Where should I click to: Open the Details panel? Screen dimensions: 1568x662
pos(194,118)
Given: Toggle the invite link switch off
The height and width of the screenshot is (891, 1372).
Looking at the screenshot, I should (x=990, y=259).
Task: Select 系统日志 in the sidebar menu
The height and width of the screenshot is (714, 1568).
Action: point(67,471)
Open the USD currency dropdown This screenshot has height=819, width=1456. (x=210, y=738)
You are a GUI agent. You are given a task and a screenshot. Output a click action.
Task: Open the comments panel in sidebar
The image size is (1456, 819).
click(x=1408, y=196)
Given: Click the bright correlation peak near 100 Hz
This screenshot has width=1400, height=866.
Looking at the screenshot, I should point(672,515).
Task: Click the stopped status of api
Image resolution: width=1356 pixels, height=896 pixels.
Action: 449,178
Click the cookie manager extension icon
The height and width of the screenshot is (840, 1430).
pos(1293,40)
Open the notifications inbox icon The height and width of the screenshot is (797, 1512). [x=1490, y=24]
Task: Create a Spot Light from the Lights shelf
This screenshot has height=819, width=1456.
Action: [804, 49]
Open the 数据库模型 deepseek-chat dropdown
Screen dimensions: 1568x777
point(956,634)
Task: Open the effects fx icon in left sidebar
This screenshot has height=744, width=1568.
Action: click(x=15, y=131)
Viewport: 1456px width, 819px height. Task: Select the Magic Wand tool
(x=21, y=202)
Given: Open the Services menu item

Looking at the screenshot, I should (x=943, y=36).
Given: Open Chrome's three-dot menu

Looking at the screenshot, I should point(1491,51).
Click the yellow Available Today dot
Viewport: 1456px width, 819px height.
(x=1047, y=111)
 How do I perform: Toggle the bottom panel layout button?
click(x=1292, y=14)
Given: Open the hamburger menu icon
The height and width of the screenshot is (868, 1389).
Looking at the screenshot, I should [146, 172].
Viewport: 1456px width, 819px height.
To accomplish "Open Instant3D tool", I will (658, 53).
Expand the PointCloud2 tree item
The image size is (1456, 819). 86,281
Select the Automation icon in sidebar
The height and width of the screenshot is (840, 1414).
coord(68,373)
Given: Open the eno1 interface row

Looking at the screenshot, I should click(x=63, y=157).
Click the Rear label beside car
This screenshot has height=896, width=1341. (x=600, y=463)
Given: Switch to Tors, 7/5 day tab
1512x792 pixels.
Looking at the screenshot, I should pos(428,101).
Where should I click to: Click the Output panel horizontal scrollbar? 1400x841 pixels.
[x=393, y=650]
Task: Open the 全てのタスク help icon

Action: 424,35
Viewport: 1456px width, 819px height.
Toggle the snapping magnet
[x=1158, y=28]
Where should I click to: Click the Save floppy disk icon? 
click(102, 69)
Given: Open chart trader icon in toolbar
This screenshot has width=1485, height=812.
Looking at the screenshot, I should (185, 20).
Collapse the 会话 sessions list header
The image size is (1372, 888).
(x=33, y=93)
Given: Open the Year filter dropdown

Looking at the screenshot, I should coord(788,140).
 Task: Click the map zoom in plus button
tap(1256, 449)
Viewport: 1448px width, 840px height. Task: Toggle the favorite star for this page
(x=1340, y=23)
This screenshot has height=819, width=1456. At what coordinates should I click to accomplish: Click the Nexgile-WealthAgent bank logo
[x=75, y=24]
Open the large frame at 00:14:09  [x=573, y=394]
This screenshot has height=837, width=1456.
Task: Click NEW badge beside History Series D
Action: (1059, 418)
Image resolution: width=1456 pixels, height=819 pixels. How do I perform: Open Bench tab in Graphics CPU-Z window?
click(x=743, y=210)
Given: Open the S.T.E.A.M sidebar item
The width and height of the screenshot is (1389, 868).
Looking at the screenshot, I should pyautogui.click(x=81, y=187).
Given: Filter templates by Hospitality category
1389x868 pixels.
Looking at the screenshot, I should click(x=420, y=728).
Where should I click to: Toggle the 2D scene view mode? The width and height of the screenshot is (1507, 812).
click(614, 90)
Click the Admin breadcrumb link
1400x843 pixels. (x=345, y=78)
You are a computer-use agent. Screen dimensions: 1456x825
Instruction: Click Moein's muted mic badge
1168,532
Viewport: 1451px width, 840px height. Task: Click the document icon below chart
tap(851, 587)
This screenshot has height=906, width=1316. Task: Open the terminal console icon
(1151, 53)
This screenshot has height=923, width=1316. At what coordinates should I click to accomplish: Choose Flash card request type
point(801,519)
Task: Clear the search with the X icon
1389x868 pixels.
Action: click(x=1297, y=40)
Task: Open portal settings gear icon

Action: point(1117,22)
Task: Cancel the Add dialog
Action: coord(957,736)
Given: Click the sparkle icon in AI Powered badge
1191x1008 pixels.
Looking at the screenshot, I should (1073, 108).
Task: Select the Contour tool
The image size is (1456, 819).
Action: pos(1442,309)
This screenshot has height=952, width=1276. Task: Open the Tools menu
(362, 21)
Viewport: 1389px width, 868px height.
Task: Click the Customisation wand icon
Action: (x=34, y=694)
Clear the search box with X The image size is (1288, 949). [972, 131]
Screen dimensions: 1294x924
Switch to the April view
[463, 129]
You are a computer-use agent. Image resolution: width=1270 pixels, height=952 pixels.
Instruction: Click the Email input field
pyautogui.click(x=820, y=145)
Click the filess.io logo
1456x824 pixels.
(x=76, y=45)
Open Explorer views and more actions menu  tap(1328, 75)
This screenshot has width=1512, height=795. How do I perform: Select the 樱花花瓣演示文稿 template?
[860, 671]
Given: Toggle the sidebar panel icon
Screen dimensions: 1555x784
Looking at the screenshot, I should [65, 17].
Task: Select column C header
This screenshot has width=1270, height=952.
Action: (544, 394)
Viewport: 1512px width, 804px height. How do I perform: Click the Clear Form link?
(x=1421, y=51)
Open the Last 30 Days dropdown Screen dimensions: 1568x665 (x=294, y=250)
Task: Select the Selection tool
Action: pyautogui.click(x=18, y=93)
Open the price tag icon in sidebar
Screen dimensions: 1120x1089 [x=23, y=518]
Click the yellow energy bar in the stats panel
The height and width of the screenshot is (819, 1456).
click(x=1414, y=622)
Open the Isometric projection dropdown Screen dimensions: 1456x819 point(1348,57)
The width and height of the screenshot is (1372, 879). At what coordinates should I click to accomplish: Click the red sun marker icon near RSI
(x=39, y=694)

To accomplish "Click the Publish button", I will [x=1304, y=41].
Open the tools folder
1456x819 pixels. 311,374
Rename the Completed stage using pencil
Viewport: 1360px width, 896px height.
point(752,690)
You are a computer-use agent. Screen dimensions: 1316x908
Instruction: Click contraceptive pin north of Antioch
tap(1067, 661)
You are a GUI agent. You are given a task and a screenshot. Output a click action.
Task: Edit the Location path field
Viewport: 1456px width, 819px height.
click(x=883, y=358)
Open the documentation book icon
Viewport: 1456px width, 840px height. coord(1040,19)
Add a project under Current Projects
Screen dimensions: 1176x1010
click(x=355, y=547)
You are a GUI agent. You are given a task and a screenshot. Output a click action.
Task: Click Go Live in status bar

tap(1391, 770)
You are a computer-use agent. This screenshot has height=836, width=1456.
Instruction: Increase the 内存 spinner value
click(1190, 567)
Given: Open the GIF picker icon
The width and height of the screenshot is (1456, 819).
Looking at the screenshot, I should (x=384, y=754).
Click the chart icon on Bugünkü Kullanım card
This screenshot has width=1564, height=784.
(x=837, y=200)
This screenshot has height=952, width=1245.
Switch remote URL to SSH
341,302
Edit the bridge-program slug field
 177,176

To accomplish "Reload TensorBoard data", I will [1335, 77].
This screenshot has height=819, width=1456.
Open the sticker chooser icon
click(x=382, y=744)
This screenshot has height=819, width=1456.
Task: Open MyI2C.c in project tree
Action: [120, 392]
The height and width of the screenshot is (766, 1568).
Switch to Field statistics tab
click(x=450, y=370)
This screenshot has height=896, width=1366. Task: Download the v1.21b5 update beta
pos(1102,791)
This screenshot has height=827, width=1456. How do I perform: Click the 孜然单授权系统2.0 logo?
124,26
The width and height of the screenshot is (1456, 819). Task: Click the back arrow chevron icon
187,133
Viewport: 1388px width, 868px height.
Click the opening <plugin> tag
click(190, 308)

☆ ☆ ☆ ☆ ☆ ☆ ☆

→ Problem to solve
Find the string "search" in the listing and return every line that holds it.

→ Solution for this problem
Task: Clear the search with the X icon
Clear the search box with X The image size is (1288, 949). [972, 131]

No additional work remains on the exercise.